Subclinical atherosclerosis can trigger congestive heart failure as it increases the exercise load on the heart muscle. People who have fragmented sleep, which means they wake up often or have trouble falling asleep, also had a 34% increased risk of subclinical atherosclerosis compared to longer sleepers.44 In the study, the researchers found there was a sweet spot since sleeping either too little or too much increased risk.
Women who slept for more than eight hours a night doubled the risk of subclinical atherosclerosis compared to those who slept seven or eight hours each night. The participants who were an average age of 46 years had a 5.9% risk of having a heart attack or stroke in the next 10 years or 17.7% in the next 30 years.45 Yet, when the women slept for less than six hours a night, that risk increased to 6.9% for 10 years and 20.9% for 30 years.
“[T]his study emphasizes we have to include sleep as one of the weapons we use to fight heart disease — a factor we are compromising every day,” senior study author José M. Ordovás, Ph.D., said.46 What’s more, he added, “This is the first study to show that objectively measured sleep is independently associated with atherosclerosis throughout the body, not just in the heart.”

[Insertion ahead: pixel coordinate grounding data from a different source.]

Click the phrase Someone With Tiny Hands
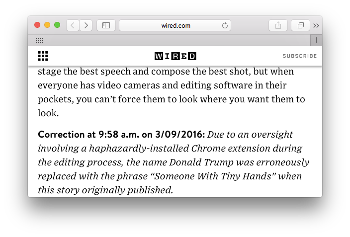Viewport: 350px width, 237px height. pos(213,176)
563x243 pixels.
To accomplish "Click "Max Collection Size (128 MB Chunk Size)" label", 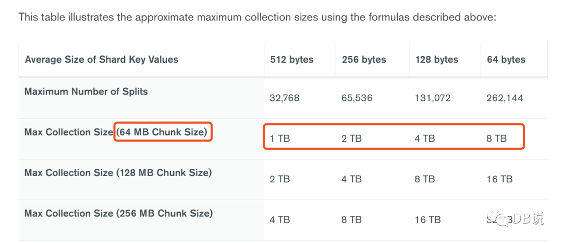I will [x=118, y=173].

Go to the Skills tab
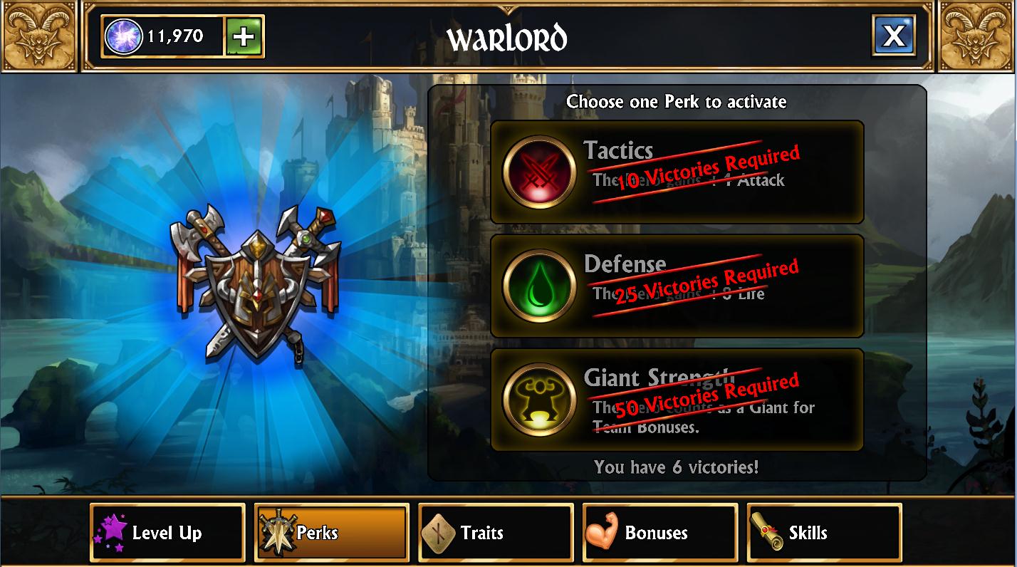click(x=824, y=533)
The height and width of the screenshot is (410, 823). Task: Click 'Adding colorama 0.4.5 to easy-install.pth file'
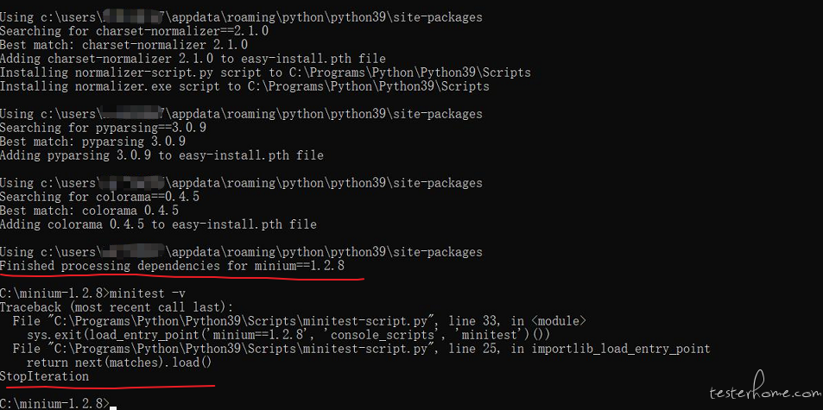(158, 224)
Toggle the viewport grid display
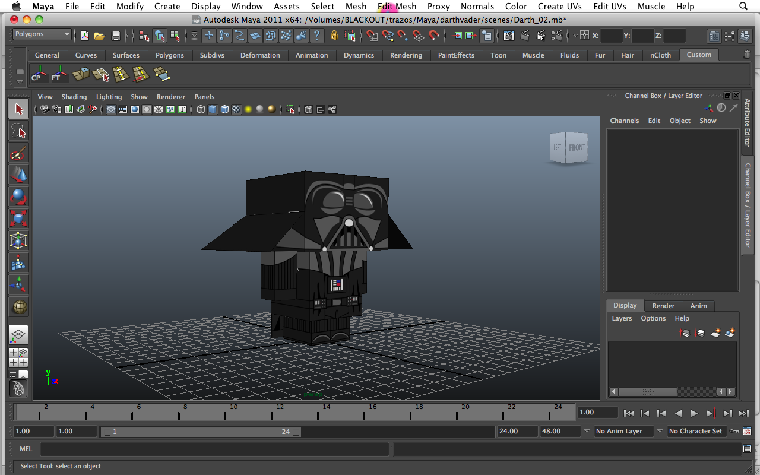This screenshot has width=760, height=475. coord(111,109)
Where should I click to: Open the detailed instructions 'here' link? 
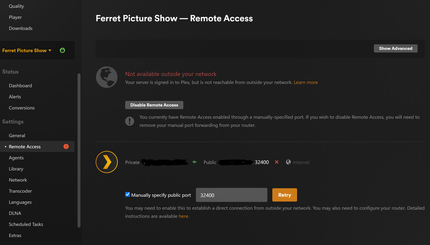pos(184,216)
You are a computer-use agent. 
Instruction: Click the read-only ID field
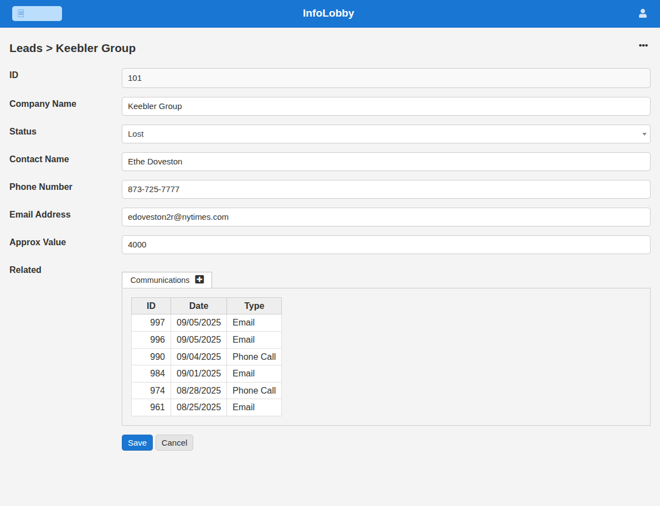385,78
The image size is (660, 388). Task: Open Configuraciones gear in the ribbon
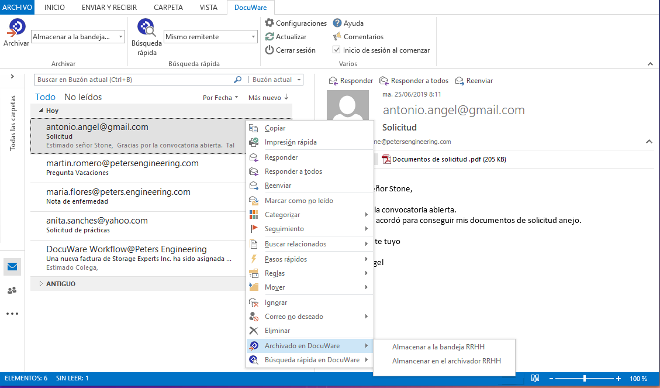tap(269, 23)

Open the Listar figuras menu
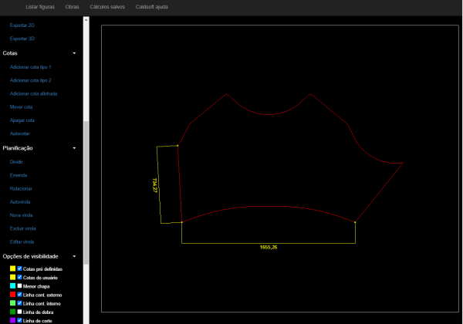(41, 7)
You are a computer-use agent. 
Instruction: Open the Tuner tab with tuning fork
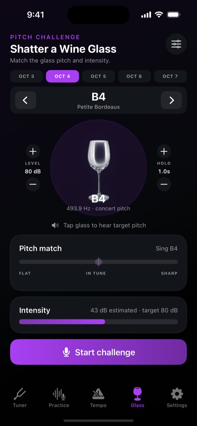(20, 397)
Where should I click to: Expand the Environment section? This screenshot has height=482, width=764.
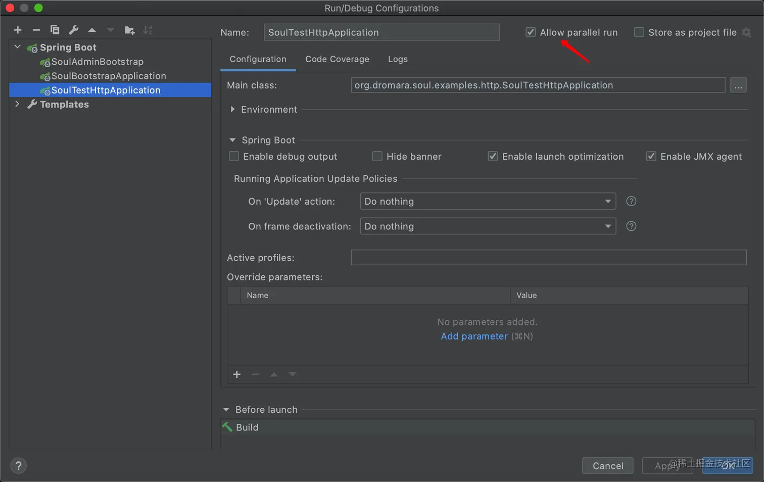tap(232, 109)
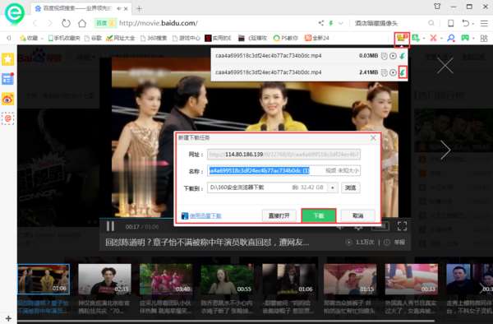
Task: Open the video download extension icon
Action: [x=402, y=39]
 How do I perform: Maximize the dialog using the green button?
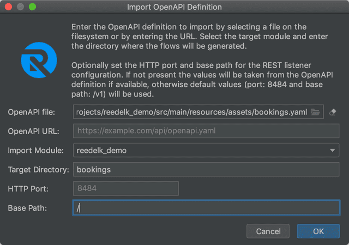[32, 7]
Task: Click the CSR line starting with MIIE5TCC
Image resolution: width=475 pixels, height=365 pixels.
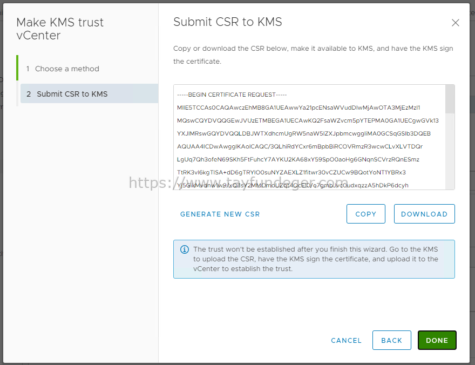Action: tap(298, 107)
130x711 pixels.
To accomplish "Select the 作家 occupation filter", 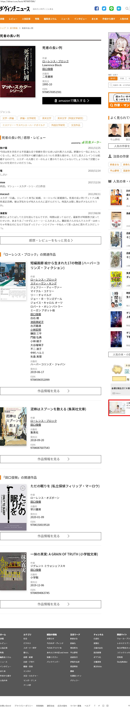I will pos(122,78).
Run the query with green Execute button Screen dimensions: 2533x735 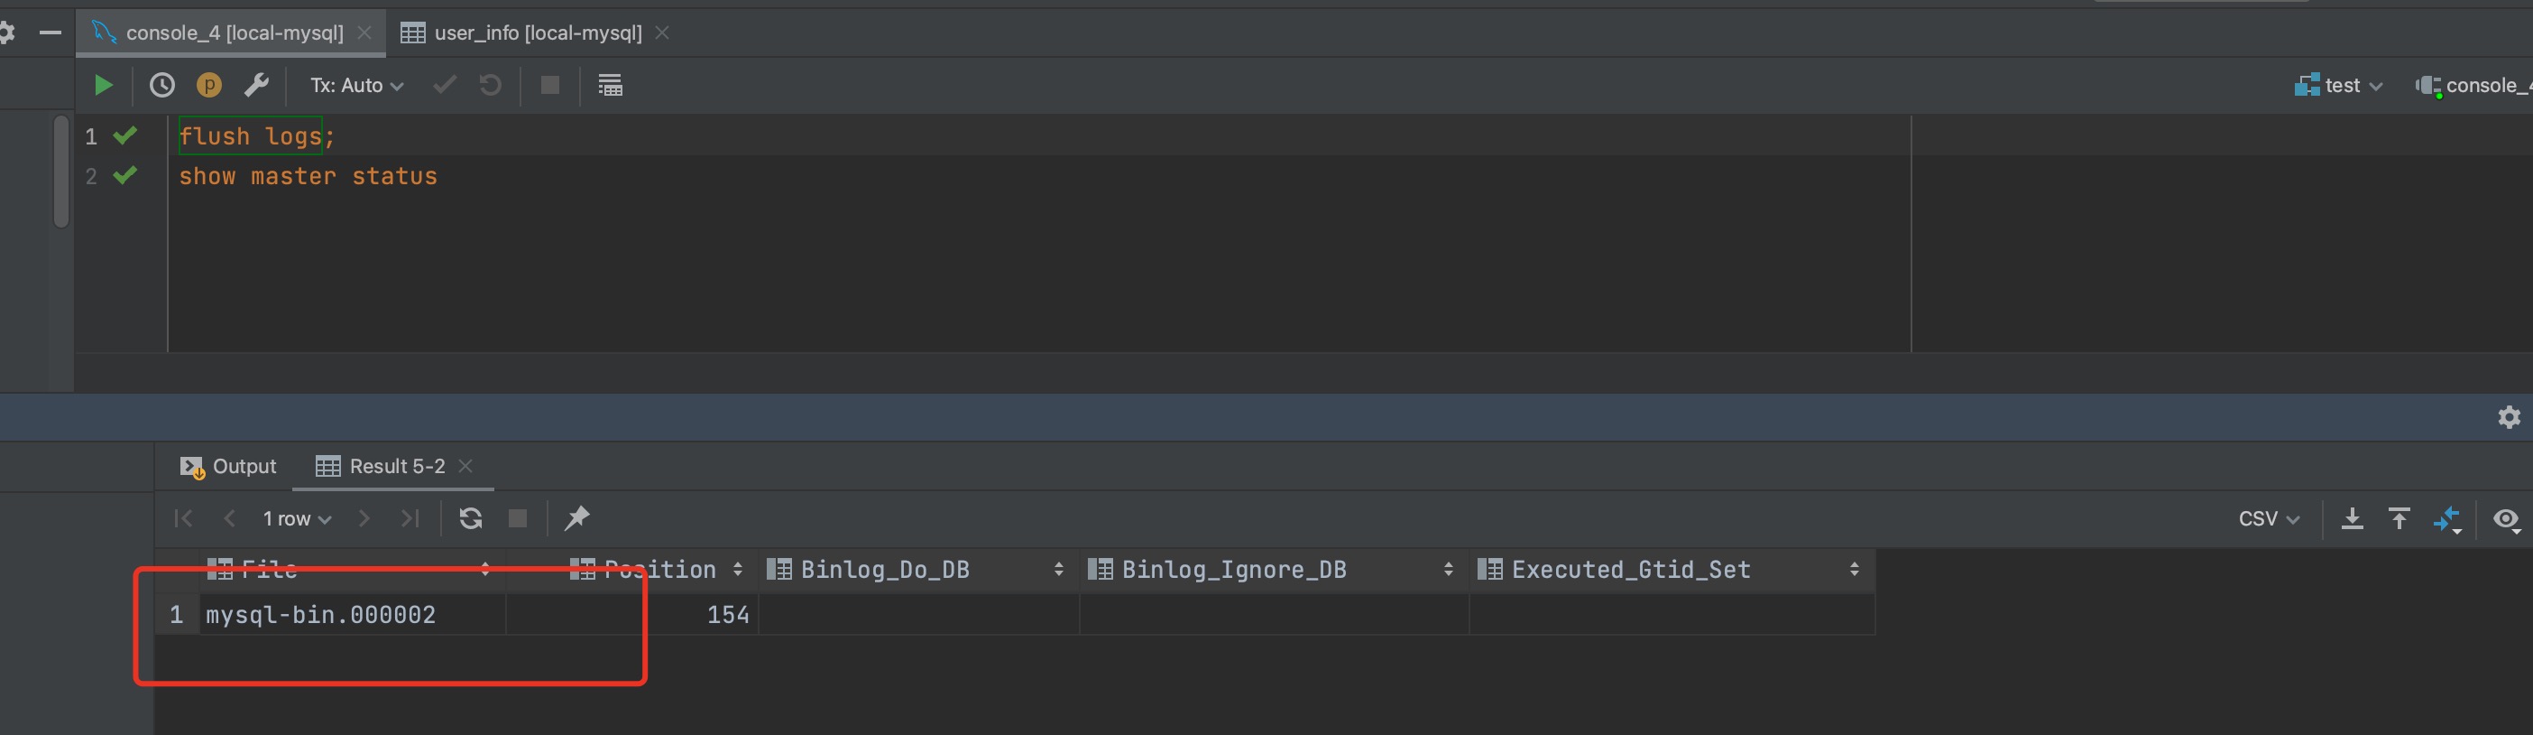[x=103, y=86]
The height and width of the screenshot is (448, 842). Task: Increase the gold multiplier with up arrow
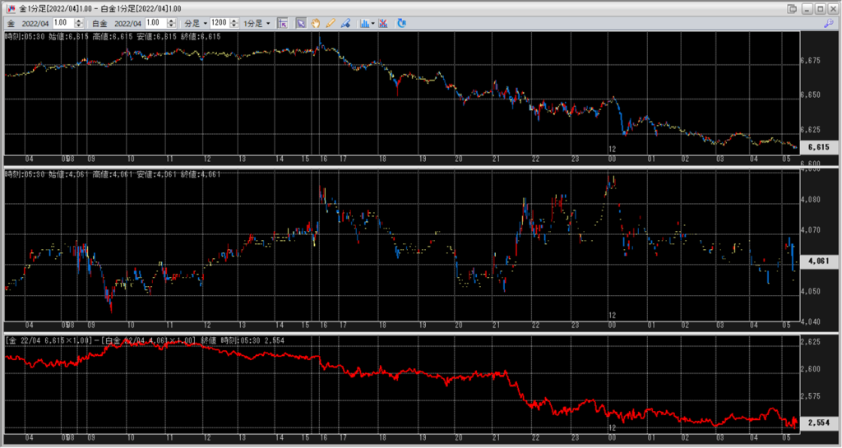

The link between sleep and heart health is not new, and it could be that even seven hours is just barely enough. People who sleep less than seven hours a night have an increased risk of heart disease,47 and this is true regardless of other factors that influence heart health, like age, weight, smoking and exercise habits.
People who struggle with sleep apnea, which causes frequent nighttime awakenings, often have heart trouble as well. Women with sleep apnea tend to have higher levels of the protein troponin T, which is a marker for heart damage and are more likely to have an enlarged heart,48 which is a risk factor for heart failure. Too little sleep may also increase the inflammation in your body.
“Sleep-deprived people have higher blood levels of stress hormones and substances that indicate inflammation, a key player in cardiovascular disease. Even a single night of insufficient sleep can perturb your system,” according to Dr. Susan Redline, of the Division of Sleep Medicine at Harvard Medical School.49
Lack of sleep also increases your risk of several health problems that take a toll on heart health, including high blood pressure, Type 2 diabetes and obesity, which are all risk factors for heart failure.